The proposition known as Pascal's Wager is perhaps one of the most common arguments offered by theists against atheism. First formulated by the seventeenth-century mathematician Blaise Pascal, the Wager lays out the following options: If I believe in God and he does not exist, I have lost nothing. If I believe in God and he does exist, I will gain the infinite reward of Heaven. On the other hand, if I do not believe in God and he does not exist, I have neither lost nor gained anything; but if I do not believe in God and he does exist, I have earned the infinite punishment of Hell. Since I have everything to gain and nothing to lose by believing in God, then logically I should believe in him. Or more concisely, as some theists present it: "What if you're wrong?" (As if atheists had never considered such a possibility.)
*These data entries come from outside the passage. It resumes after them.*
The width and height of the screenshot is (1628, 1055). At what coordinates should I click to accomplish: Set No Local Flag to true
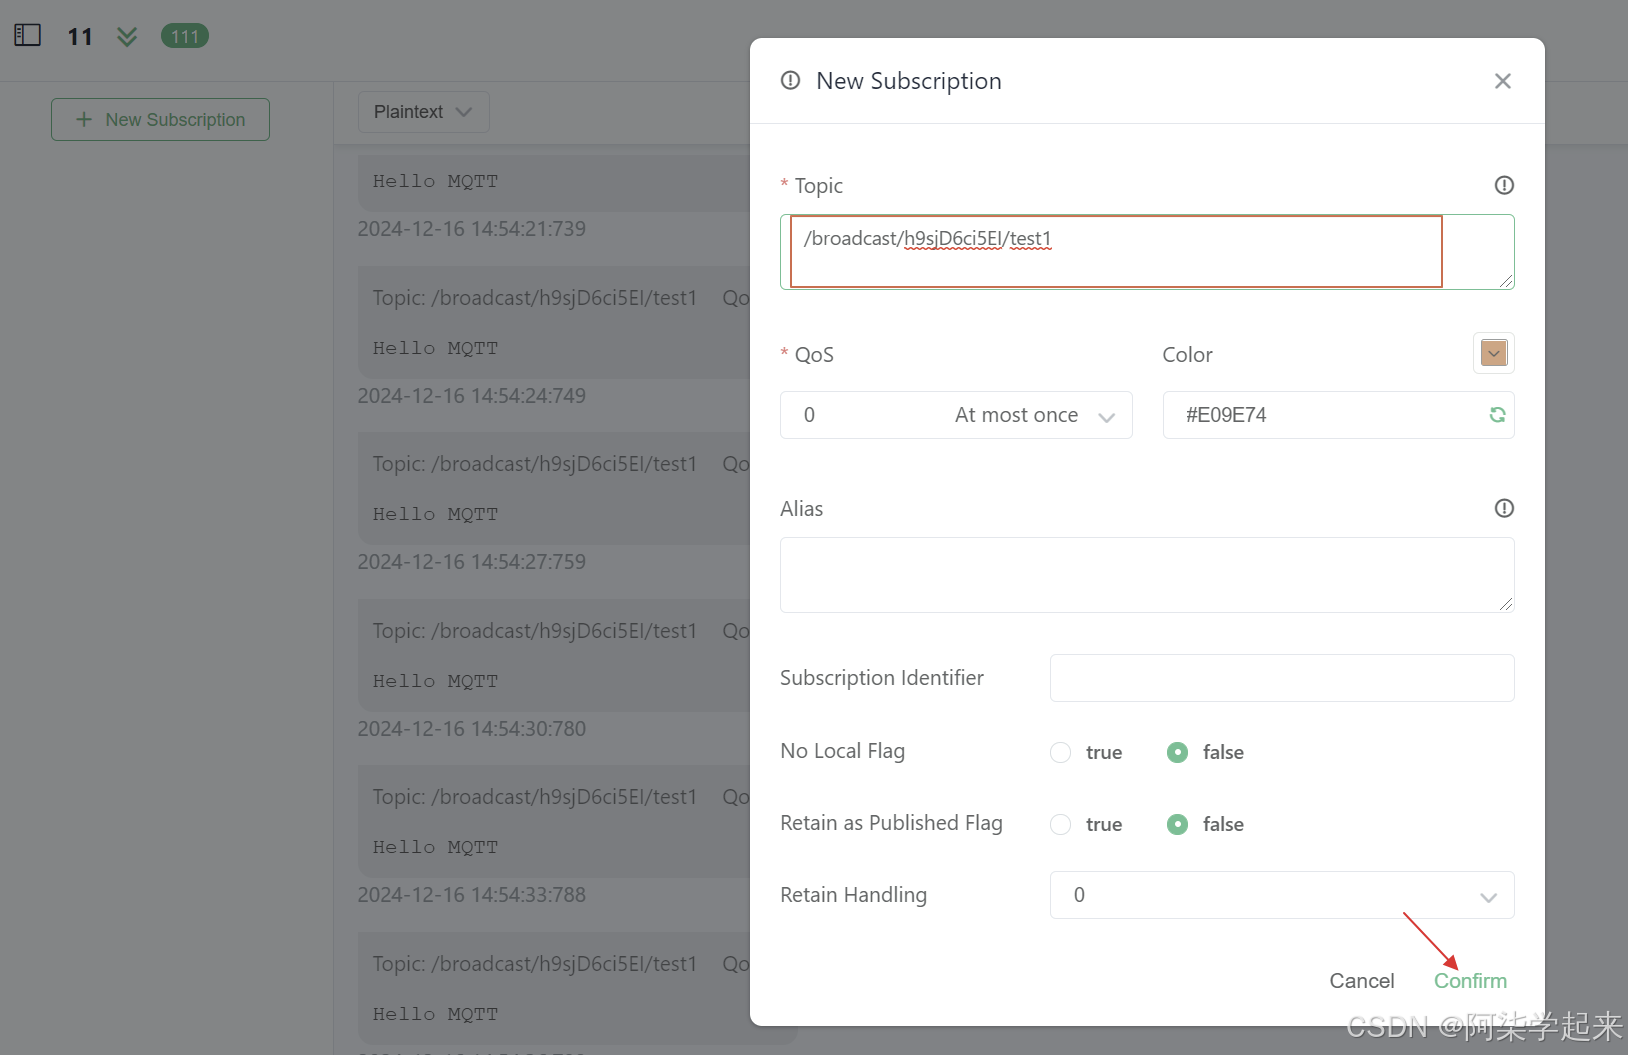1061,752
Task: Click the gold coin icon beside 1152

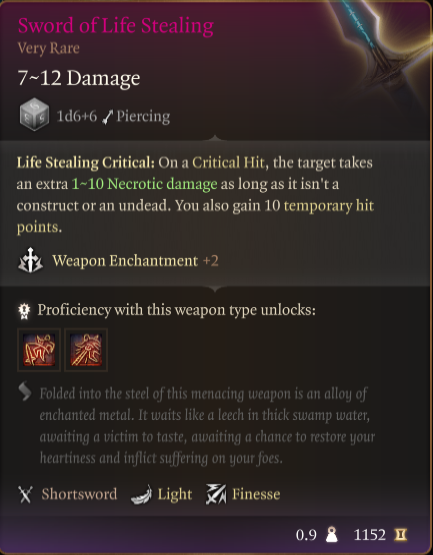Action: pyautogui.click(x=400, y=534)
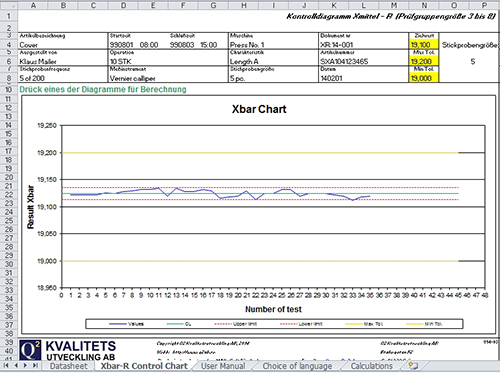Select the Press No. 1 machine cell
The height and width of the screenshot is (373, 500).
point(273,44)
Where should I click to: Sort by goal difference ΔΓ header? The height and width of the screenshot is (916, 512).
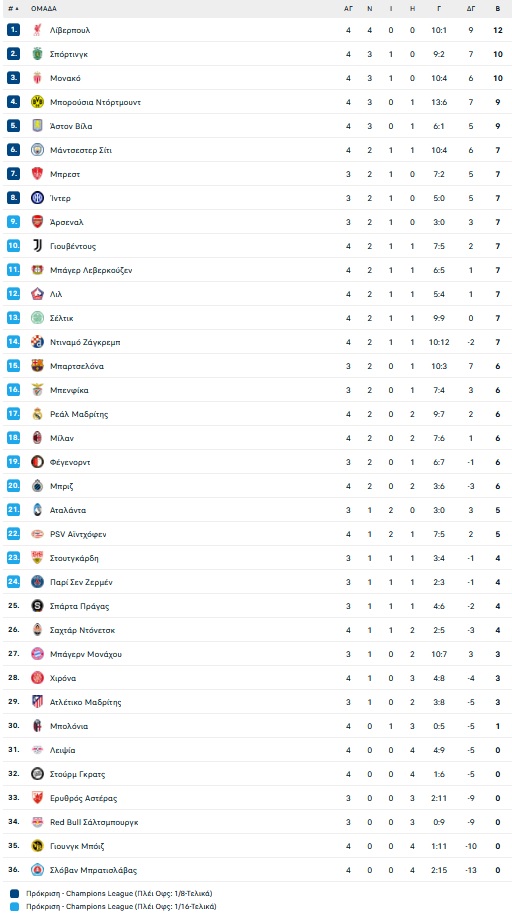tap(471, 9)
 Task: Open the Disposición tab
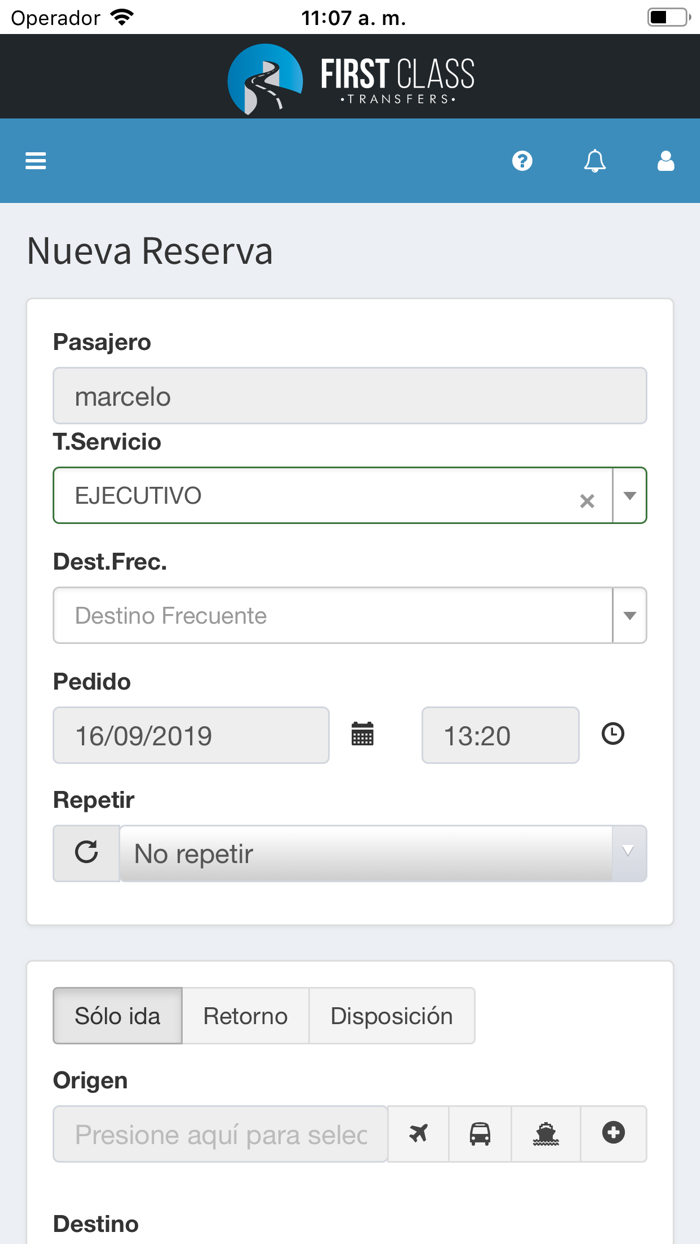(x=392, y=1015)
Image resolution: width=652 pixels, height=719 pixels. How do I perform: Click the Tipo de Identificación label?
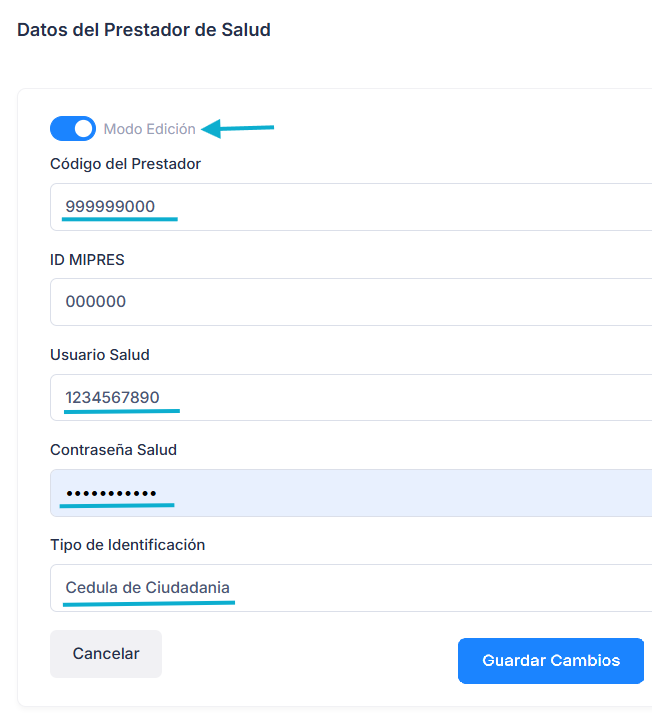(x=127, y=545)

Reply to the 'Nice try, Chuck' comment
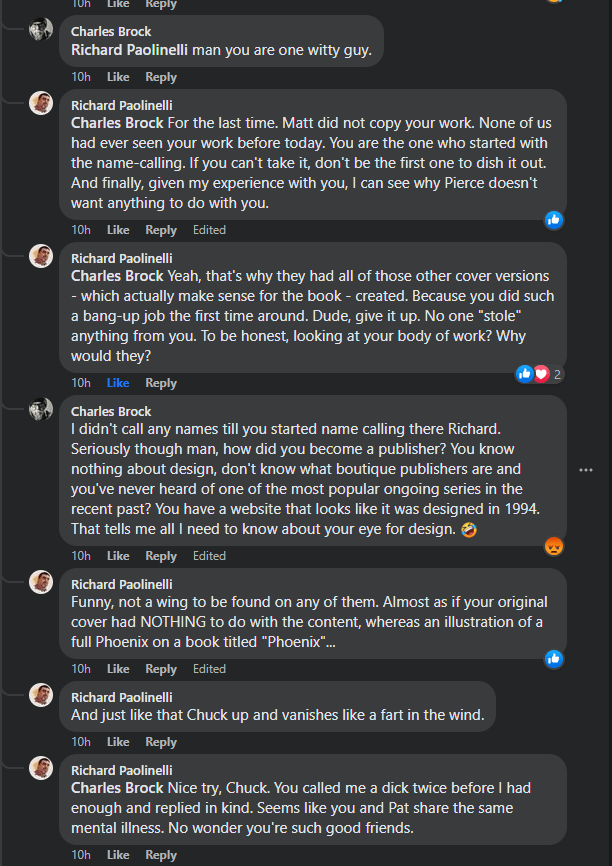(161, 855)
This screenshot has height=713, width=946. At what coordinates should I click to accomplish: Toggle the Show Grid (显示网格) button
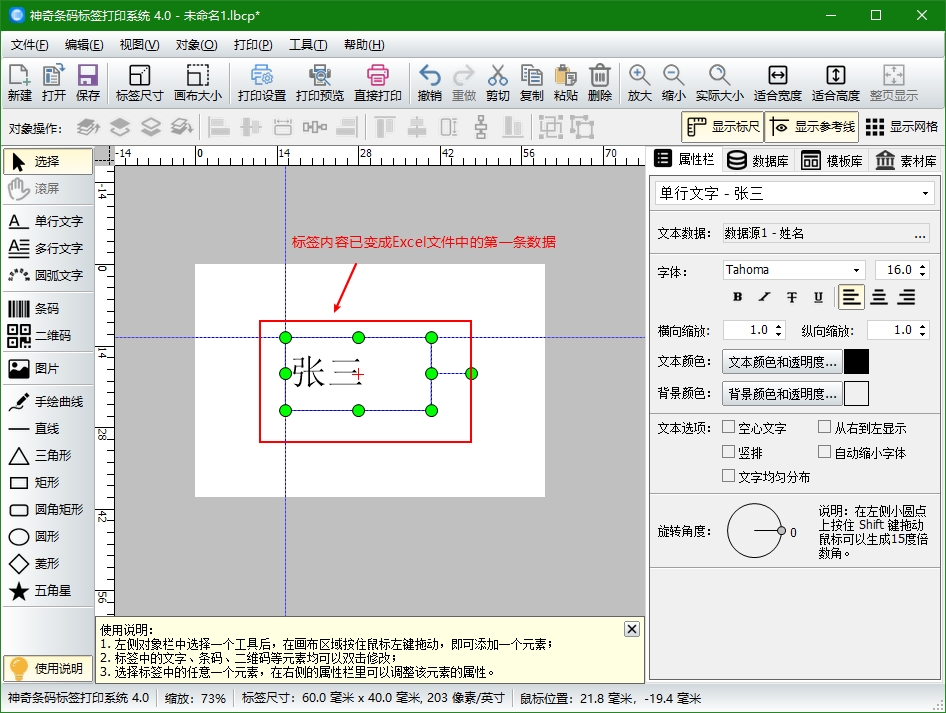901,127
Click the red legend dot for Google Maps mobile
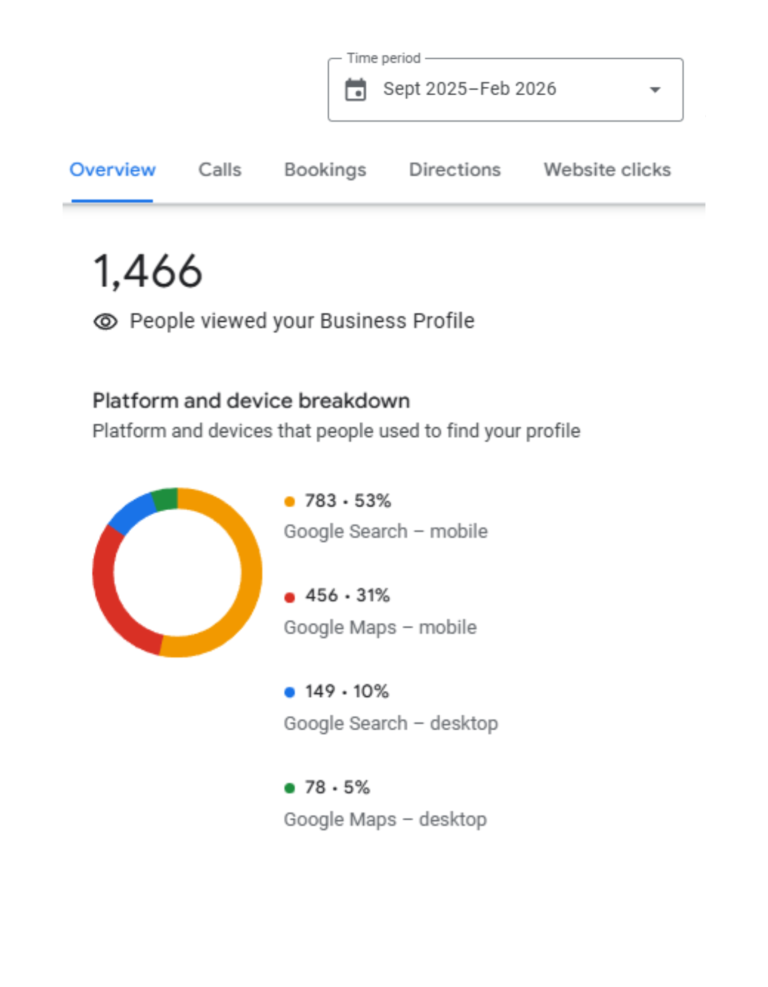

Since I hear this with depressing regularity from some theists who apparently think it's a dazzling argument for their case, I will deal with it in this article.

The first and most serious objection to the Wager should be immediately obvious to anyone who sees it. It argues for belief in a god, but it doesn't offer any advice on which god. There are hundreds, if not thousands - how can I tell which one is the right one? ("The Cosmic Shell Game" covers this topic in more detail.) Blaise Pascal was a Catholic and used the argument he concocted in favor of Catholicism, but today the Wager is most commonly used by evangelical Protestants. However, it can just as well be employed by members of other religions. Muslims can tell Christians that by worshipping Allah they may gain entry to a Paradise where they will be waited on for eternity by seventy-two dark-eyed virgins, whereas by rejecting him they run the risk of winding up in the Islamic Hell. Zoroastrianists might retort that Ahura Mazda is actually the one true deity, and those who believe in him and not Allah will get their heavenly reward, but those who reject him will be sent to a fiery damnation. The Hindus might interrupt and argue that the rewards for believing in Krishna are great and the dangers of rejecting him equally great. A Buddhist might gently correct all of them and point out that we can gain the bliss of Nirvana by following the Eightfold Path and practicing Zazen meditation, so why not try it - considering that the alternative is to be reborn as an animal, a hungry ghost or a damned soul? At this point the ancient Greeks might jump in, warning of the dire punishments waiting in Tartarus for those who reject the authority of Zeus. Meanwhile, while all this bickering goes on, the Nez Perce Indians sit off to the side smiling secretively, content in the knowledge that this world will end on the morning of the third day and we are living in the dreams of the second night, and that by believing this they stand to gain rewards none of the others could even imagine.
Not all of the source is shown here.